Kapitel 14
Der fünfte Planet war sehr sonderbar. Er war der kleinste von allen. Es war da gerade Platz genug für eine Straßenlaterne und einen Laternenanzünder.
Der kleine Prinz konnte sich nicht erklären, wozu man irgendwo im Himmel, auf einem Planeten ohne Haus und ohne Bewohner, eine Straßenlaterne und einen Laternenanzünder braucht. Doch sagte er sich:
Es kann ganz gut sein, dass dieser Mann ein bißchen verrückt ist. Doch ist er weniger verrückt als der König, der Eitle, der Geschäftsmann und der Säufer. Seine Arbeit hat wenigstens einen Sinn. Wenn er seine Laterne anzündet, so ist es, als setze er einen neuen Stern in die Welt, oder eine Blume. Wenn er seine Laterne auslöscht, so schlafen Stern oder Blume ein. Das ist eine sehr hübsche Beschäftigung. Es ist auch wirklich nützlich, da es hübsch ist.

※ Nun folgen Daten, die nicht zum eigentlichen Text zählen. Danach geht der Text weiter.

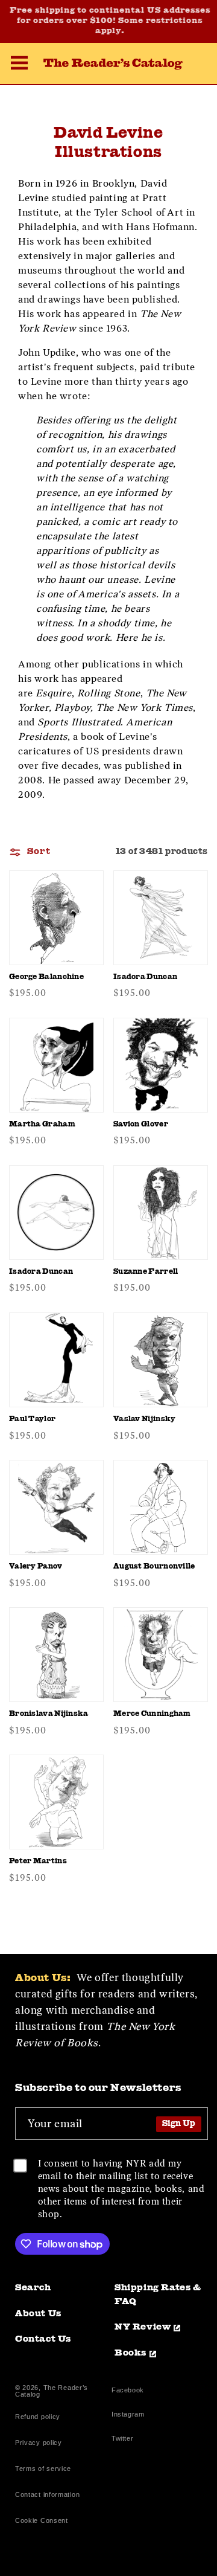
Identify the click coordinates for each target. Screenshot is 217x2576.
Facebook (128, 2391)
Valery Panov (36, 1566)
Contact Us (43, 2339)
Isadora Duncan (145, 977)
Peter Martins (38, 1861)
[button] (19, 64)
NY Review (143, 2327)
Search (33, 2288)
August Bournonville (154, 1566)
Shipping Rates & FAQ (158, 2295)
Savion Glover (140, 1124)
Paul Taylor (32, 1419)
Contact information (47, 2494)
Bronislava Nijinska (49, 1714)
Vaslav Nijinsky (144, 1419)
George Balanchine (46, 977)
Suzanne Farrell (145, 1272)
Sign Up (178, 2124)
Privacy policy (38, 2442)
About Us (38, 2314)
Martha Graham (42, 1124)
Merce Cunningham (152, 1714)
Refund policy (37, 2416)
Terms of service (43, 2468)
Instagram (128, 2416)
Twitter (125, 2440)
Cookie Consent (41, 2520)
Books (130, 2353)
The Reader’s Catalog (51, 2391)
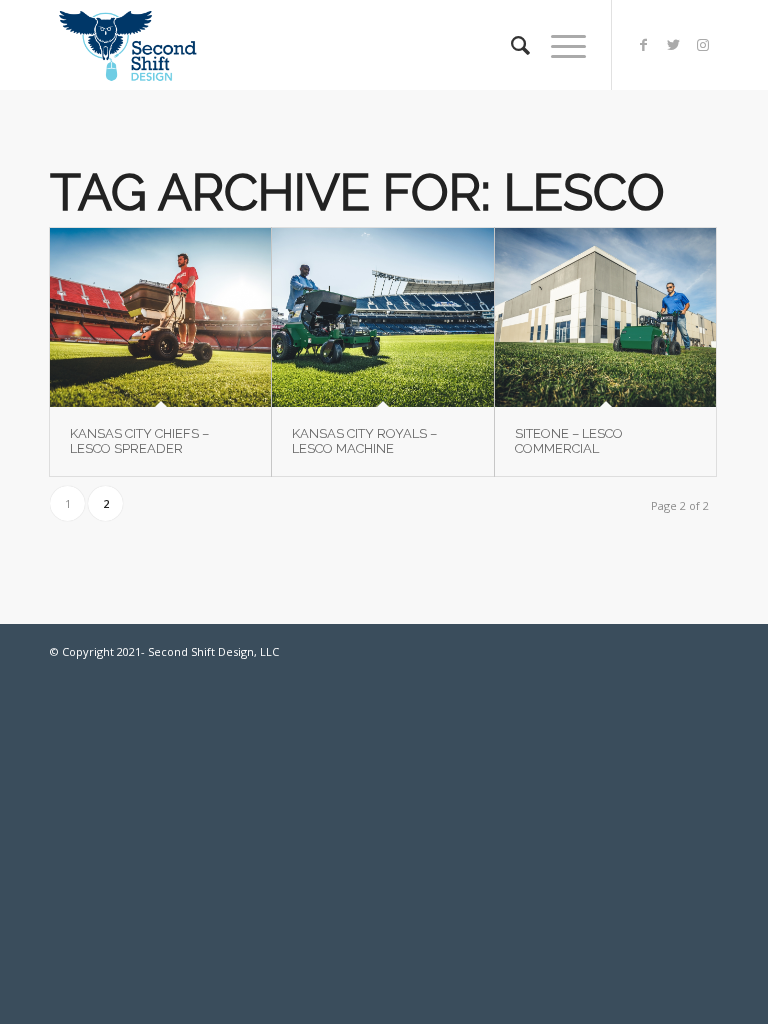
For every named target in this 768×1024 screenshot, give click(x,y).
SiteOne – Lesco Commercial (569, 440)
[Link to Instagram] (703, 45)
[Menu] (558, 45)
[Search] (511, 45)
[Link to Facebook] (643, 45)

Als er auf dem Planeten ankam, grüßte er den Laternenanzünder ehrerbietig.
»Guten Tag. Warum hast Du Deine Laterne eben ausgelöscht?«
»Ich habe die Weisung«, antwortete der Anzünder. »Guten Tag.«
»Was ist das, die Weisung?«
»Die Weisung, meine Laterne auszulöschen. Guten Abend.«
Und er zündete sie wieder an.
»Aber warum hast Du sie soeben wieder angezündet?«
»Das ist die Weisung.«, antwortete der Anzünder.
»Ich verstehe nicht«, sagte der kleine Prinz.
»Da ist nichts zu verstehen« sagte der Anzünder. »Die Weisung ist eben die Weisung. Guten Tag.«
Und er löschte seine Laterne wieder aus.
Dann trocknete er sich die Stirn mit einem rotkarierten Taschentuch.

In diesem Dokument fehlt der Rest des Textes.